11 Für den vorliegenden Fall ist maßgeblich, dass der Verwaltungsgerichtshof in der zuvor zitierten Entscheidung ausgesprochen hat, dass in dem Fall, in dem ein schutzberechtigtes Kind bereits im Zeitpunkt der Stellung der Anträge seiner Eltern auf internationalen Schutz volljährig sei, das Kind keinesfalls „minderjähriger“ Asylberechtigten bzw. subsidiär Schutzberechtigter (mehr) sei, weshalb die Legaldefinition des Familienangehörigen im Sinne des § 2 Abs. 1 Z 22 lit. a AsylG 2005 auf die Eltern nicht zutreffe. Auf den Umstand, dass das Kind zu dem Zeitpunkt, als ihm selbst (originär) der Status des Asylberechtigten (bzw. des subsidiär Schutzberechtigten) zuerkannt wurde, noch minderjährig gewesen sei, komme es nach dem Gesetz nicht an. Die Vorschriften über das Familienverfahren nach § 34 AsylG 2005 seien in diesem Fall nicht anwendbar, weil das (mittlerweile) volljährige Kind keine taugliche Bezugsperson sei, von dem die Eltern den Status von Asylberechtigten oder subsidiär Schutzberechtigten nach Maßgabe des § 34 Abs. 2 oder Abs. 3 (iVm Abs. 1 Z 1 oder Z 2) AsylG 2005 ableiten könnten. Davon ausgehend könnten aber auch allfälligen weiteren (minderjährigen, ledigen) Geschwistern der Bezugsperson nämlich in Ableitung von den Eltern nach Maßgabe des § 34 Abs. 6 Z 2 letzter Halbsatz AsylG 2005 der Status von Asylberechtigten nicht im Familienverfahren zuerkannt werden (vgl zum Ganzen VwGH 4.4.2024, Ra 2023/01/0162, insbesondere Rz 24 ff, samt den dort zitierten Nachweisen).

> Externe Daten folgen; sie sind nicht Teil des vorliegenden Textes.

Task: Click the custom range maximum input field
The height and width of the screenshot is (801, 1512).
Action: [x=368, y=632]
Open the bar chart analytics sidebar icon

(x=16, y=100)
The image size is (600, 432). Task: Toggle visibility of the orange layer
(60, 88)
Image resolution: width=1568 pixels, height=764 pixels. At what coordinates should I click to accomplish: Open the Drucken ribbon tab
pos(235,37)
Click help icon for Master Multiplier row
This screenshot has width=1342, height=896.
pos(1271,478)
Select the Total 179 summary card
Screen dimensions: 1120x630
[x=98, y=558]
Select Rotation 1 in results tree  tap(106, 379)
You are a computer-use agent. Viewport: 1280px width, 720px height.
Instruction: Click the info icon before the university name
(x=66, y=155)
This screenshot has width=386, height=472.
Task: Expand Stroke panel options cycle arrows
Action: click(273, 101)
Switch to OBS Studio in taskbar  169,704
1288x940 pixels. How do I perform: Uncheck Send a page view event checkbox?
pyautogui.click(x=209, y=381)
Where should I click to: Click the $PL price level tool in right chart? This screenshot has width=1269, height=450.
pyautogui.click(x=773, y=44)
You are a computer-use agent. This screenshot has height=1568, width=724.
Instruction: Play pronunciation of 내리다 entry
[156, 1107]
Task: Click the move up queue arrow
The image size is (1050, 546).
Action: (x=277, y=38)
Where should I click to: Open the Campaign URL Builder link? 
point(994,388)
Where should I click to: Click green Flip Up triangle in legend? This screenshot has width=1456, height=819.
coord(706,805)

12 Eine solche Konstellation liegt auch im vorliegenden Revisionsfall vor:
13 Nach den unbekämpft gebliebenen Feststellungen des Bundesverwaltungsgerichtes war die Bezugsperson der erst und zweitmitbeteiligten Parteien, der in Österreich asylberechtigte Sohn, im Zeitpunkt der Antragstellung seiner Eltern bereits volljährig.
14 Den oben dargelegten Leitlinien folgend konnte dieser nicht als Bezugsperson, von dem die Eltern im Familienverfahren nach § 34 Abs. 1 Z 1 und Abs. 2 AsylG 2005 einen Schutzstatus ableiten möchten, angesehen werden. Davon ausgehend kann auch den minderjährigen Geschwistern der Bezugsperson, der Dritt und dem Viertmitbeteiligten, in Ableitung von den Eltern nach § 34 Abs. 6 Z 2 letzter Halbsatz AsylG 2005 kein Status von Asylberechtigten im Familienverfahren zuerkannt werden.
15 Infolgedessen war es nicht zulässig, den Mitbeteiligten unter Anwendung des § 34 Abs. 2 AsylG 2005 den Status von Asylberechtigten zuzuerkennen und von der Prüfung Abstand zu nehmen, ob es die von ihnen zu einer Verfolgung im Herkunftsstaat vorgebrachten Gründe rechtfertigten, ihnen diesen Status nach § 3 Abs. 1 AsylG 2005 zuzuerkennen.
16 Die angefochtenen Erkenntnisse waren daher gemäß § 42 Abs. 2 Z 1 VwGG wegen Rechtswidrigkeit ihres Inhaltes aufzuheben.